**GOAL OF THE EXERCISE:** Each line below from the one containing "[button] (263, 779)" through the one containing "מסכים להצטרף לרשמת התפוצה (209, 1721)" is to be given again exactly, and no line outside that span.

**MATERIAL SUPPLIED:**
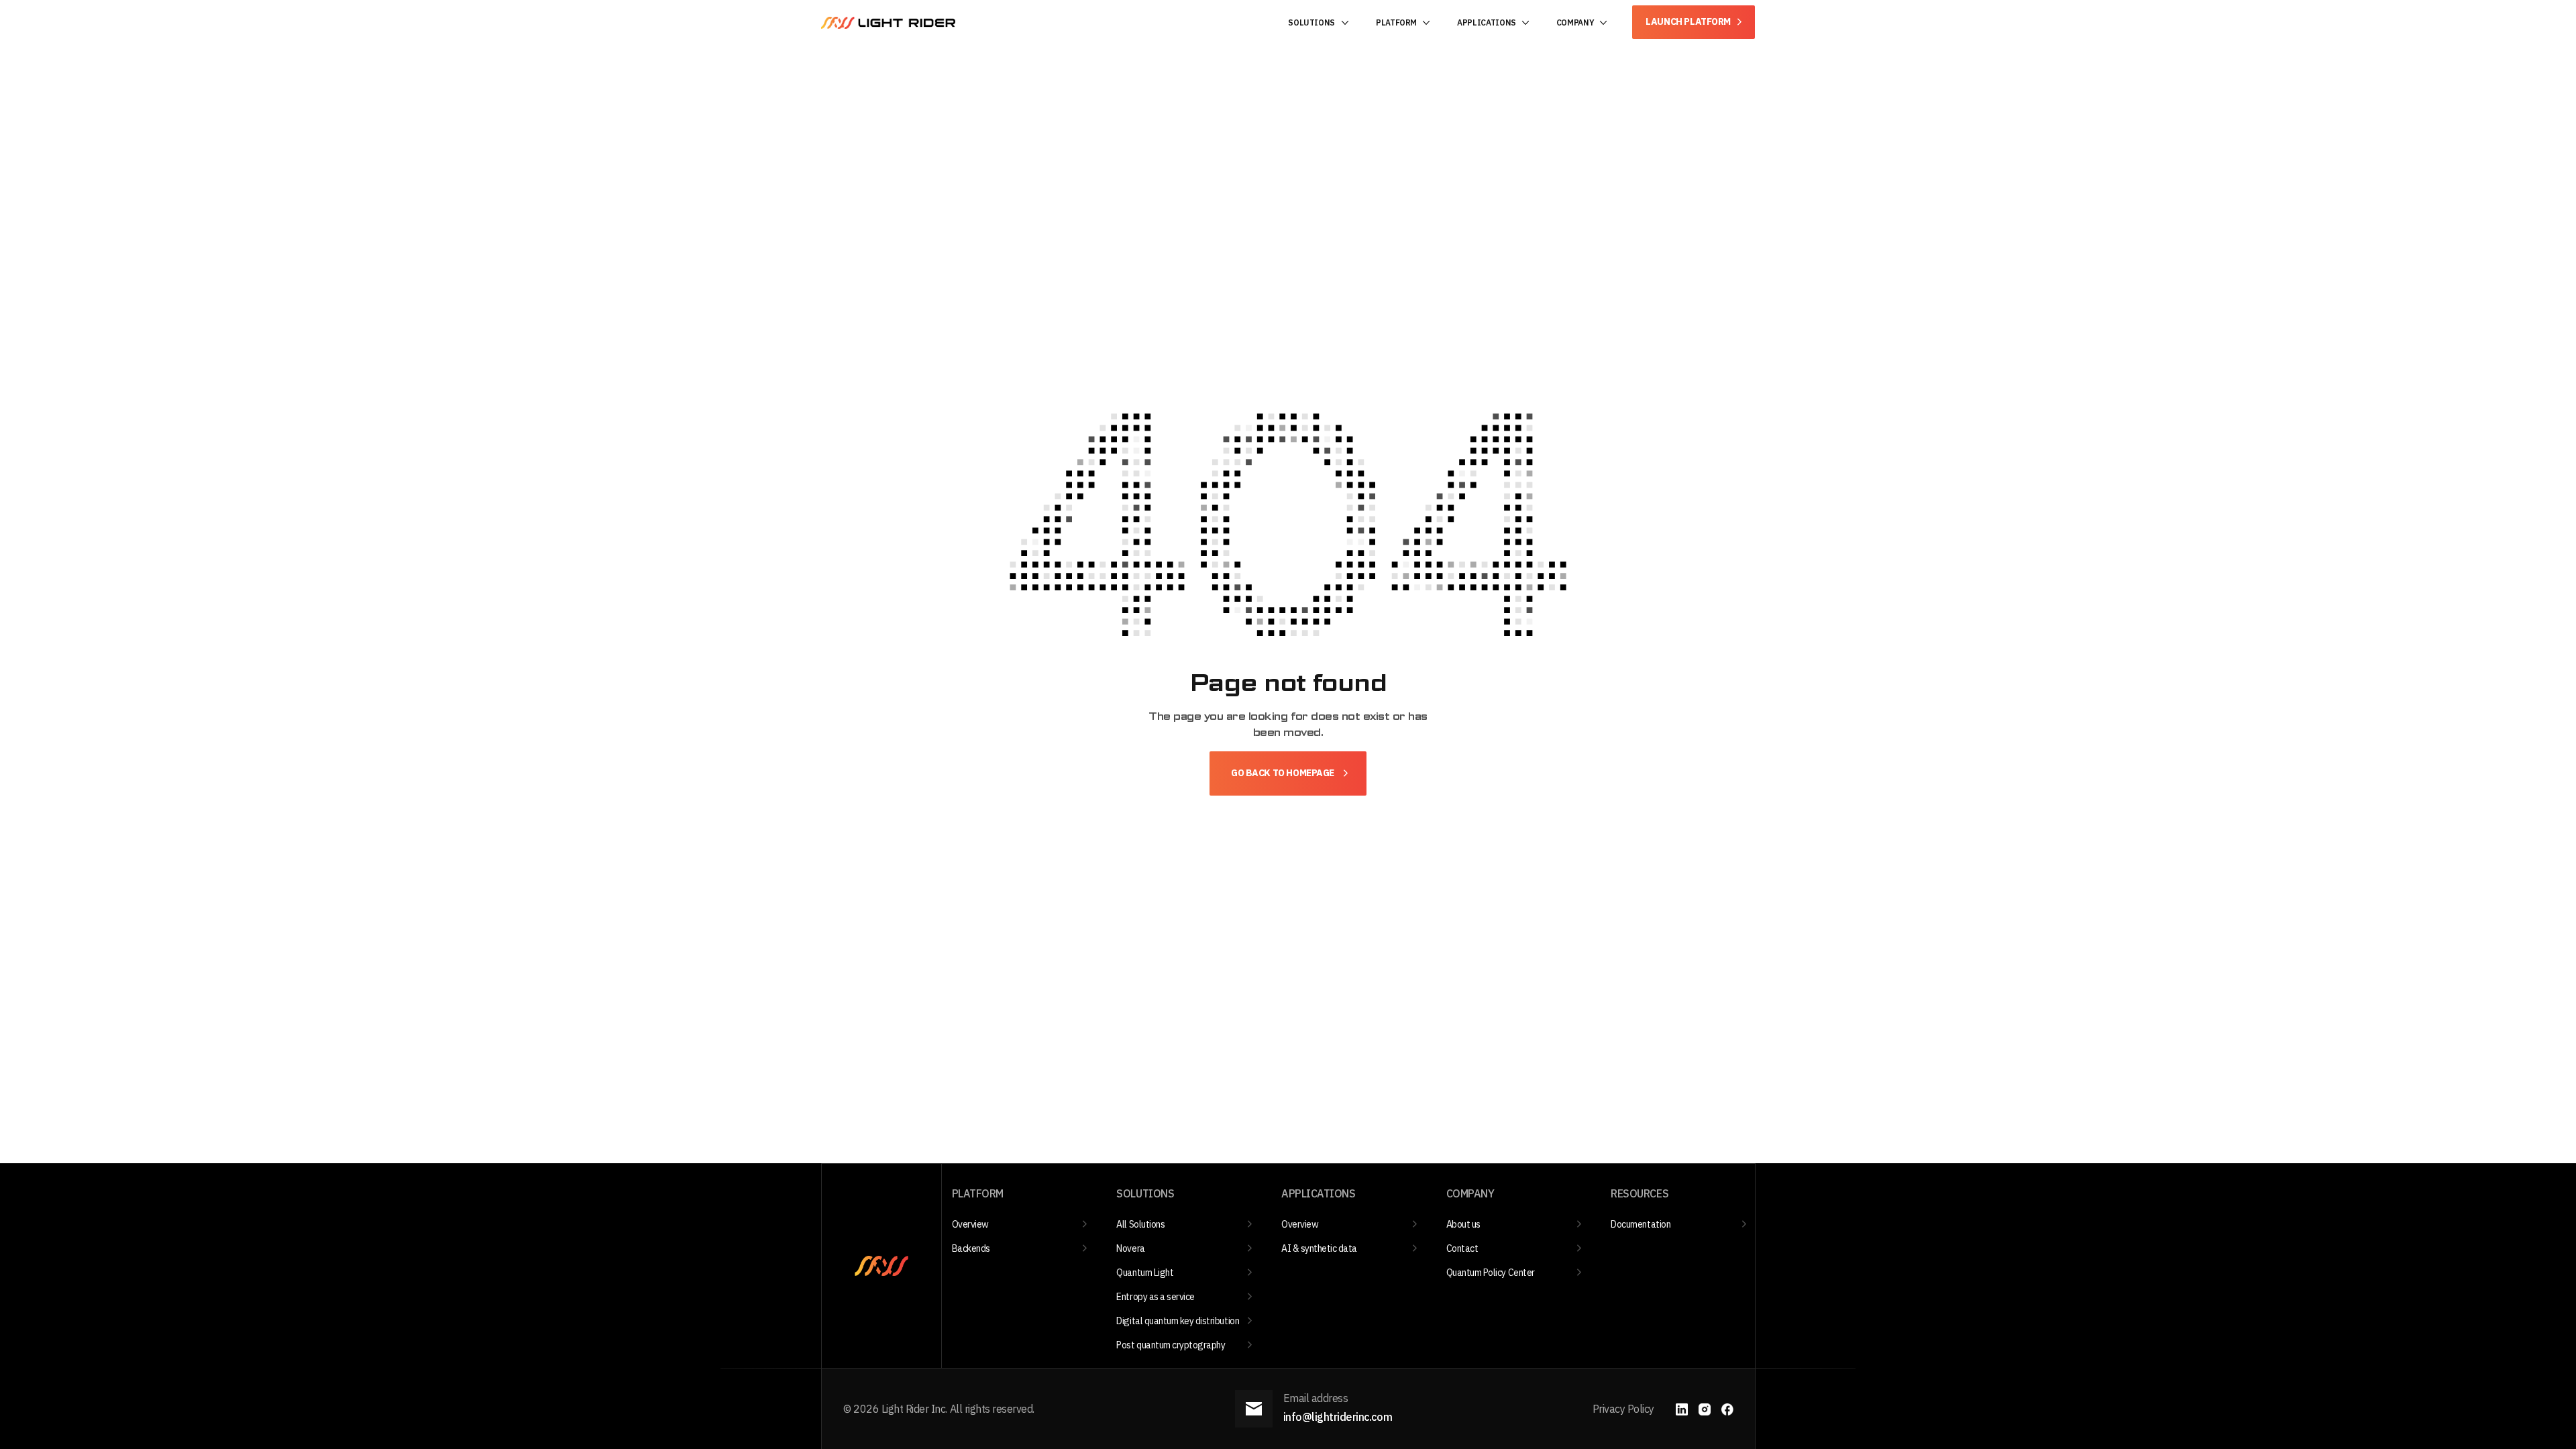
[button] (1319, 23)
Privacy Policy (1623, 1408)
---
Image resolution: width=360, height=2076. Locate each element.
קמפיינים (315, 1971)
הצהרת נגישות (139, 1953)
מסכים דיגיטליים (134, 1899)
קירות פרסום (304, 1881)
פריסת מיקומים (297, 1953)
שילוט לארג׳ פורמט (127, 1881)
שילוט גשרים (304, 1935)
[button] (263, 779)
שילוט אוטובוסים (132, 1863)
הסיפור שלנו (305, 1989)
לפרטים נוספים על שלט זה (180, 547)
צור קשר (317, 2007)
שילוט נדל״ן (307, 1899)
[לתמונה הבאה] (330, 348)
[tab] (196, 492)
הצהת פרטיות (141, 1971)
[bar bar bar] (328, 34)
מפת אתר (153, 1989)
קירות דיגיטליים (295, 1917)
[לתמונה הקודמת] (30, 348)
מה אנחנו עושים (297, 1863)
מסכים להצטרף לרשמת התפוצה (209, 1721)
==
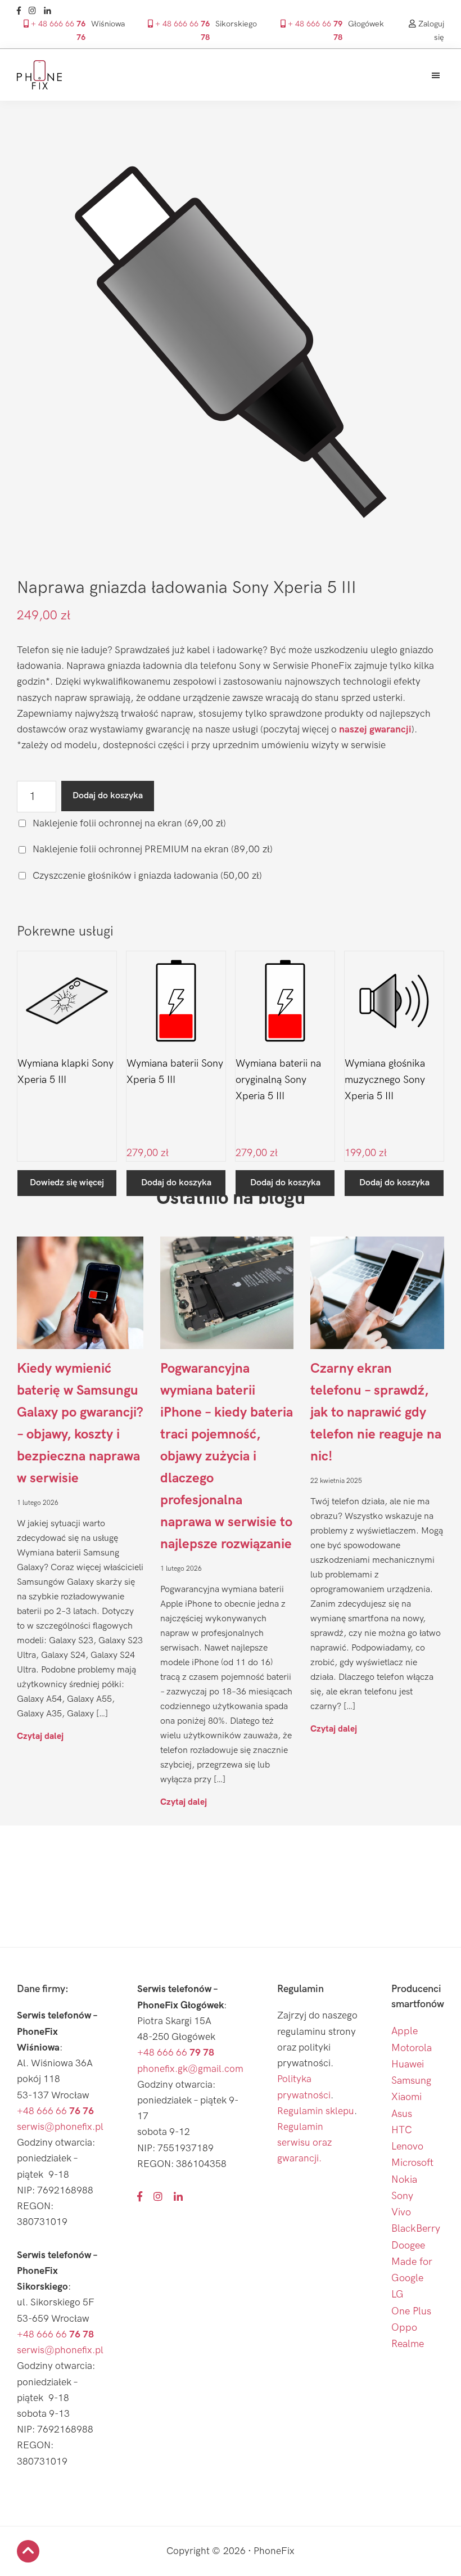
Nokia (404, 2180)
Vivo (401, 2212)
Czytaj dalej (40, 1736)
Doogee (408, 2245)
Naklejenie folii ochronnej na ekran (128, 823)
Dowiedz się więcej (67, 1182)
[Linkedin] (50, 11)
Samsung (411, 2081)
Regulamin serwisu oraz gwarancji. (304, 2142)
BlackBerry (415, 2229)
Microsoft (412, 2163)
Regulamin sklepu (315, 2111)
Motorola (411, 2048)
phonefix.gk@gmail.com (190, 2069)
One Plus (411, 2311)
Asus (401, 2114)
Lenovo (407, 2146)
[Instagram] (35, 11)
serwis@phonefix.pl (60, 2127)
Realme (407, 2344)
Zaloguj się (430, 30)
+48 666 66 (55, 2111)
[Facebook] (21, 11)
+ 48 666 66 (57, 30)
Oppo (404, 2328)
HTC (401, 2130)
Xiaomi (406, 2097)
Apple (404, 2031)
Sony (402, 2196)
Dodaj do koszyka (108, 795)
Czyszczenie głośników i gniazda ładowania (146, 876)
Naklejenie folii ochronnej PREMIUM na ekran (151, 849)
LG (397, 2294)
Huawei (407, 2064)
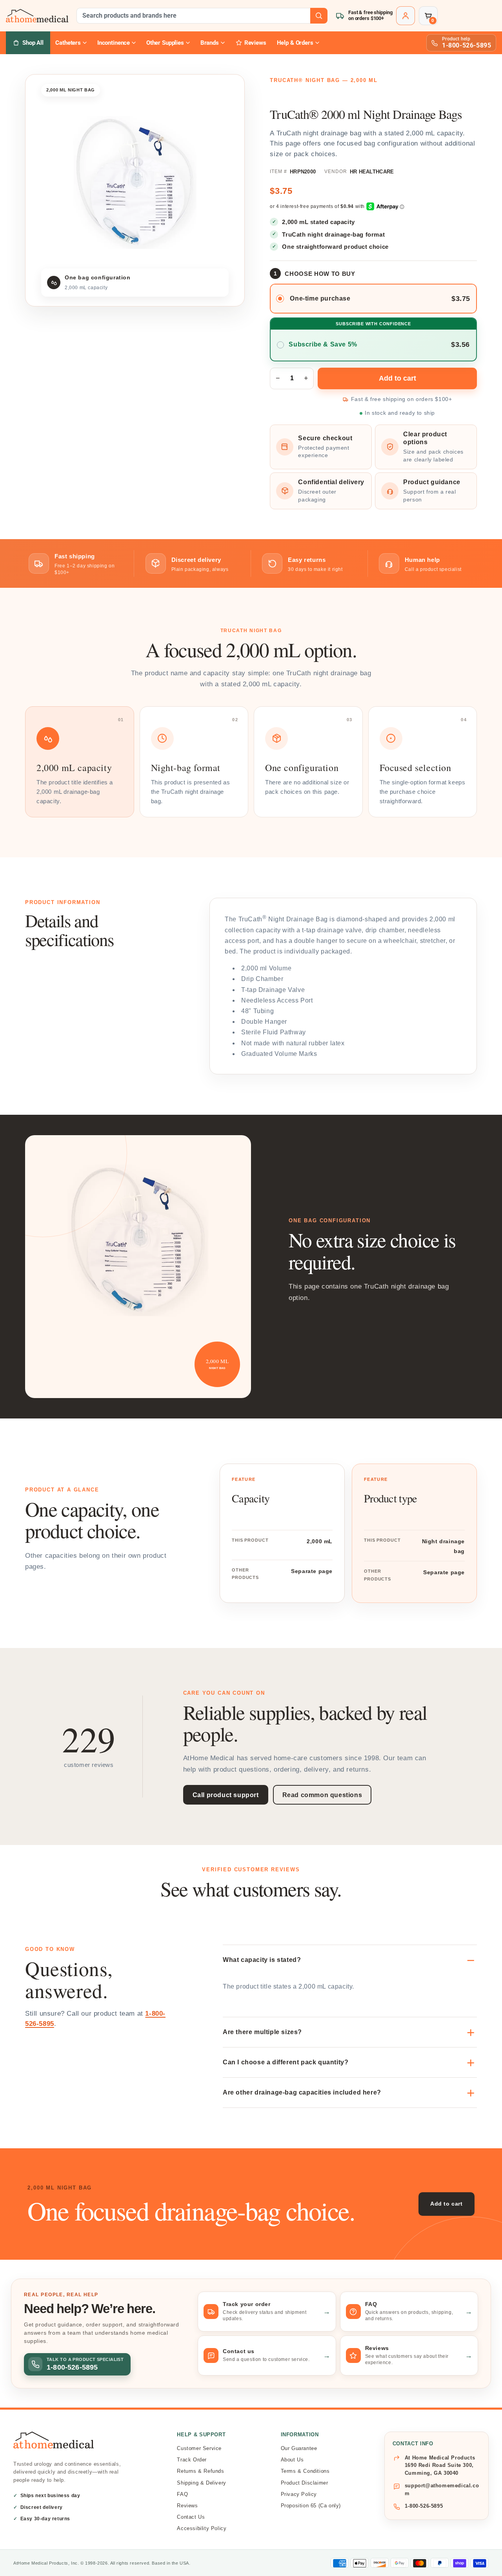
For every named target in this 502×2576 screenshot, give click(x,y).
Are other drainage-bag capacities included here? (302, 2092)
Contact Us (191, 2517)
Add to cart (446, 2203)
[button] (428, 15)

**EXERCISE OUTPUT:**
[button] (263, 779)
שילוט אוטובוסים (132, 1863)
הסיפור שלנו (305, 1989)
לפרטים נוספים על שלט זה (180, 547)
צור קשר (317, 2007)
שילוט נדל״ן (307, 1899)
[לתמונה הבאה] (330, 348)
[tab] (196, 492)
הצהת פרטיות (141, 1971)
[bar bar bar] (328, 34)
מפת אתר (153, 1989)
קירות דיגיטליים (295, 1917)
[לתמונה הקודמת] (30, 348)
מה אנחנו עושים (297, 1863)
מסכים להצטרף לרשמת התפוצה (209, 1721)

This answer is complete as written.